* Exercise prompt: Output the records again verbatim.

* Data supplied:
= = = = =

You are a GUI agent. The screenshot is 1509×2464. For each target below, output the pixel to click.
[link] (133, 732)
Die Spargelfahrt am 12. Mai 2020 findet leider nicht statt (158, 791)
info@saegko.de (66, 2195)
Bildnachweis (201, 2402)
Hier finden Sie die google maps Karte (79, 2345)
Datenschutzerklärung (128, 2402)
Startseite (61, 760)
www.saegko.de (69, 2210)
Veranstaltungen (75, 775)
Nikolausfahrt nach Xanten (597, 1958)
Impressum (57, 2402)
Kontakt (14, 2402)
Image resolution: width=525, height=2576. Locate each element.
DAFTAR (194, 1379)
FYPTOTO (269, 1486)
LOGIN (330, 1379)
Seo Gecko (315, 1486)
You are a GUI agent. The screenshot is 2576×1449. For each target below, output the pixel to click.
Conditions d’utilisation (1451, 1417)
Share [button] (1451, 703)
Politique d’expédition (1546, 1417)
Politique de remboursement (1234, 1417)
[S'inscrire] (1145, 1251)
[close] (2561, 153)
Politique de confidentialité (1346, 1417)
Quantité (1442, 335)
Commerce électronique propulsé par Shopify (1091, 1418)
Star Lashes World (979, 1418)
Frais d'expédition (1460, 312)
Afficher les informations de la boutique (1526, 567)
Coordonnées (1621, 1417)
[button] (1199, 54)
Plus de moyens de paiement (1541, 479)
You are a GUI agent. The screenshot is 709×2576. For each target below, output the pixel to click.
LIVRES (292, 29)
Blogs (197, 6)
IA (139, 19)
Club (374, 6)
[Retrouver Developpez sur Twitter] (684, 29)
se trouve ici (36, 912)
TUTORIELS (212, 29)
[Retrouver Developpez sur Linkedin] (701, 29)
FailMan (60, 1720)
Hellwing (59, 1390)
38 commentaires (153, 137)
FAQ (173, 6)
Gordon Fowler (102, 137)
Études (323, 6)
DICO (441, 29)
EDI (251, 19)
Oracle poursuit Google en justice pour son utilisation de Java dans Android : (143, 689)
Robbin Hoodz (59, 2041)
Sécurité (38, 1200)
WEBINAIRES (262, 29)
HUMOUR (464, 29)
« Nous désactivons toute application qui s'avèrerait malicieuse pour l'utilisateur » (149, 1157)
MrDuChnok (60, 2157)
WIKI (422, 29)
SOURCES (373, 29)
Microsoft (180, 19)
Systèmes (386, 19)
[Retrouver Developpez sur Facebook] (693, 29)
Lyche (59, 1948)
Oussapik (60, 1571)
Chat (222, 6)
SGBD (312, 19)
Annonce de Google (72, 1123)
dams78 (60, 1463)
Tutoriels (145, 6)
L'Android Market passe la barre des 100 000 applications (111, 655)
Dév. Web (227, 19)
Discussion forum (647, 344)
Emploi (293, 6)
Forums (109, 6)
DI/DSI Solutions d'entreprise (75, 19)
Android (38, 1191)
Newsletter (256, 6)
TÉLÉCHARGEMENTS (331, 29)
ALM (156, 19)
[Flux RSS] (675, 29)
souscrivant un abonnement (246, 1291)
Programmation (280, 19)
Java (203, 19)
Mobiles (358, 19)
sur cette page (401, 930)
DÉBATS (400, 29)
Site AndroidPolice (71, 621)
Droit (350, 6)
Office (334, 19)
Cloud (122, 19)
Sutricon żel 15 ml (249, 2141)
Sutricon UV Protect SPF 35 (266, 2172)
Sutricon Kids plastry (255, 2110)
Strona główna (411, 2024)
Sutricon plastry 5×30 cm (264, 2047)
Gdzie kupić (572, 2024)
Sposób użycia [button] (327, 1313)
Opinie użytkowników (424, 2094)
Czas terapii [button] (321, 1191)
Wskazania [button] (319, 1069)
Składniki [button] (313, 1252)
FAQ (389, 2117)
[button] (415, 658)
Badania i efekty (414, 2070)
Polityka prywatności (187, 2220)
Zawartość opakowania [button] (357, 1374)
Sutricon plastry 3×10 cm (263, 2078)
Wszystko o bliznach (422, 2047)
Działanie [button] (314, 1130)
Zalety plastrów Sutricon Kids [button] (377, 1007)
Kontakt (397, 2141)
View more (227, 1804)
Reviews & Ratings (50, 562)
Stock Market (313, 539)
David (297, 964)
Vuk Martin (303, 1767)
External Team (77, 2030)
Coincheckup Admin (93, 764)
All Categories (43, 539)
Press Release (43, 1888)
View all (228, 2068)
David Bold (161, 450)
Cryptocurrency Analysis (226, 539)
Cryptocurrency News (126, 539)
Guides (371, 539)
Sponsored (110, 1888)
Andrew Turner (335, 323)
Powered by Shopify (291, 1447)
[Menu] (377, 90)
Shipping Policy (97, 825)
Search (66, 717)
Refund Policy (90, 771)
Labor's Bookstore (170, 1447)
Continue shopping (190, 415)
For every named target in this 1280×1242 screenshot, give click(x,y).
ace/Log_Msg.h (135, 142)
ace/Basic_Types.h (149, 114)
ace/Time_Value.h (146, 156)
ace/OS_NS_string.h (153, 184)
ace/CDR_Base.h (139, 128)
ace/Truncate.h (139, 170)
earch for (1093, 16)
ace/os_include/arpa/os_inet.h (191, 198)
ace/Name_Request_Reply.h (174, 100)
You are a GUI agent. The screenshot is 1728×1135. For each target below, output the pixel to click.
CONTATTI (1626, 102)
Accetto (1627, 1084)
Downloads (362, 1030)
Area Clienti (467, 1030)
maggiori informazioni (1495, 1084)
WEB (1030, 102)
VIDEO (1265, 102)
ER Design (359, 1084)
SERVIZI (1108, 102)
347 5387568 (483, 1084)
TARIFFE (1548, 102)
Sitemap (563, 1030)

= = = = =

* Output:
You are a GUI agent. The screenshot is 1509×2464. For each target below, output the pixel to click.
[link] (133, 732)
Die Spargelfahrt am 12. Mai 2020 findet leider nicht statt (158, 791)
info@saegko.de (66, 2195)
Bildnachweis (201, 2402)
Hier finden Sie die google maps Karte (79, 2345)
Datenschutzerklärung (128, 2402)
Startseite (61, 760)
www.saegko.de (69, 2210)
Veranstaltungen (75, 775)
Nikolausfahrt nach Xanten (597, 1958)
Impressum (57, 2402)
Kontakt (14, 2402)
Image resolution: width=525, height=2576. Locate each element.
DAFTAR (194, 1379)
FYPTOTO (269, 1486)
LOGIN (330, 1379)
Seo Gecko (315, 1486)
You are a GUI agent. The screenshot is 2576×1449. For each target below, output the pixel to click.
Conditions d’utilisation (1451, 1417)
Share [button] (1451, 703)
Politique d’expédition (1546, 1417)
Politique de remboursement (1234, 1417)
[S'inscrire] (1145, 1251)
[close] (2561, 153)
Politique de confidentialité (1346, 1417)
Quantité (1442, 335)
Commerce électronique propulsé par Shopify (1091, 1418)
Star Lashes World (979, 1418)
Frais d'expédition (1460, 312)
Afficher les informations de la boutique (1526, 567)
Coordonnées (1621, 1417)
[button] (1199, 54)
Plus de moyens de paiement (1541, 479)
You are a GUI agent. The screenshot is 709×2576. For each target below, output the pixel to click.
LIVRES (292, 29)
Blogs (197, 6)
IA (139, 19)
Club (374, 6)
[Retrouver Developpez sur Twitter] (684, 29)
se trouve ici (36, 912)
TUTORIELS (212, 29)
[Retrouver Developpez sur Linkedin] (701, 29)
FailMan (60, 1720)
Hellwing (59, 1390)
38 commentaires (153, 137)
FAQ (173, 6)
Gordon Fowler (102, 137)
Études (323, 6)
DICO (441, 29)
EDI (251, 19)
Oracle poursuit Google en justice pour son utilisation de Java dans Android : (143, 689)
Robbin Hoodz (59, 2041)
Sécurité (38, 1200)
WEBINAIRES (262, 29)
HUMOUR (464, 29)
« Nous désactivons toute application qui s'avèrerait malicieuse pour l'utilisateur » (149, 1157)
MrDuChnok (60, 2157)
WIKI (422, 29)
SOURCES (373, 29)
Microsoft (180, 19)
Systèmes (386, 19)
[Retrouver Developpez sur Facebook] (693, 29)
Lyche (59, 1948)
Oussapik (60, 1571)
Chat (222, 6)
SGBD (312, 19)
Annonce de Google (72, 1123)
dams78 (60, 1463)
Tutoriels (145, 6)
L'Android Market passe la barre des 100 000 applications (111, 655)
Dév. Web (227, 19)
Discussion forum (647, 344)
Emploi (293, 6)
Forums (109, 6)
DI/DSI Solutions d'entreprise (75, 19)
Android (38, 1191)
Newsletter (256, 6)
TÉLÉCHARGEMENTS (331, 29)
ALM (156, 19)
[Flux RSS] (675, 29)
souscrivant un abonnement (246, 1291)
Programmation (280, 19)
Java (203, 19)
Mobiles (358, 19)
sur cette page (401, 930)
DÉBATS (400, 29)
Site AndroidPolice (71, 621)
Droit (350, 6)
Office (334, 19)
Cloud (122, 19)
Sutricon żel 15 ml (249, 2141)
Sutricon UV Protect SPF 35 (266, 2172)
Sutricon Kids plastry (255, 2110)
Strona główna (411, 2024)
Sutricon plastry 5×30 cm (264, 2047)
Gdzie kupić (572, 2024)
Sposób użycia [button] (327, 1313)
Opinie użytkowników (424, 2094)
Czas terapii [button] (321, 1191)
Wskazania [button] (319, 1069)
Składniki [button] (313, 1252)
FAQ (389, 2117)
[button] (415, 658)
Badania i efekty (414, 2070)
Polityka prywatności (187, 2220)
Zawartość opakowania [button] (357, 1374)
Sutricon plastry 3×10 cm (263, 2078)
Wszystko o bliznach (422, 2047)
Działanie [button] (314, 1130)
Zalety plastrów Sutricon Kids [button] (377, 1007)
Kontakt (397, 2141)
View more (227, 1804)
Reviews & Ratings (50, 562)
Stock Market (313, 539)
David (297, 964)
Vuk Martin (303, 1767)
External Team (77, 2030)
Coincheckup Admin (93, 764)
All Categories (43, 539)
Press Release (43, 1888)
View all (228, 2068)
David Bold (161, 450)
Cryptocurrency Analysis (226, 539)
Cryptocurrency News (126, 539)
Guides (371, 539)
Sponsored (110, 1888)
Andrew Turner (335, 323)
Powered by Shopify (291, 1447)
[Menu] (377, 90)
Shipping Policy (97, 825)
Search (66, 717)
Refund Policy (90, 771)
Labor's Bookstore (170, 1447)
Continue shopping (190, 415)
For every named target in this 1280×1242 screenshot, give click(x,y).
ace/Log_Msg.h (135, 142)
ace/Basic_Types.h (149, 114)
ace/Time_Value.h (146, 156)
ace/OS_NS_string.h (153, 184)
ace/CDR_Base.h (139, 128)
ace/Truncate.h (139, 170)
earch for (1093, 16)
ace/os_include/arpa/os_inet.h (191, 198)
ace/Name_Request_Reply.h (174, 100)
You are a GUI agent. The screenshot is 1728×1135. For each target below, output the pixel to click.
CONTATTI (1626, 102)
Accetto (1627, 1084)
Downloads (362, 1030)
Area Clienti (467, 1030)
maggiori informazioni (1495, 1084)
WEB (1030, 102)
VIDEO (1265, 102)
ER Design (359, 1084)
SERVIZI (1108, 102)
347 5387568 (483, 1084)
TARIFFE (1548, 102)
Sitemap (563, 1030)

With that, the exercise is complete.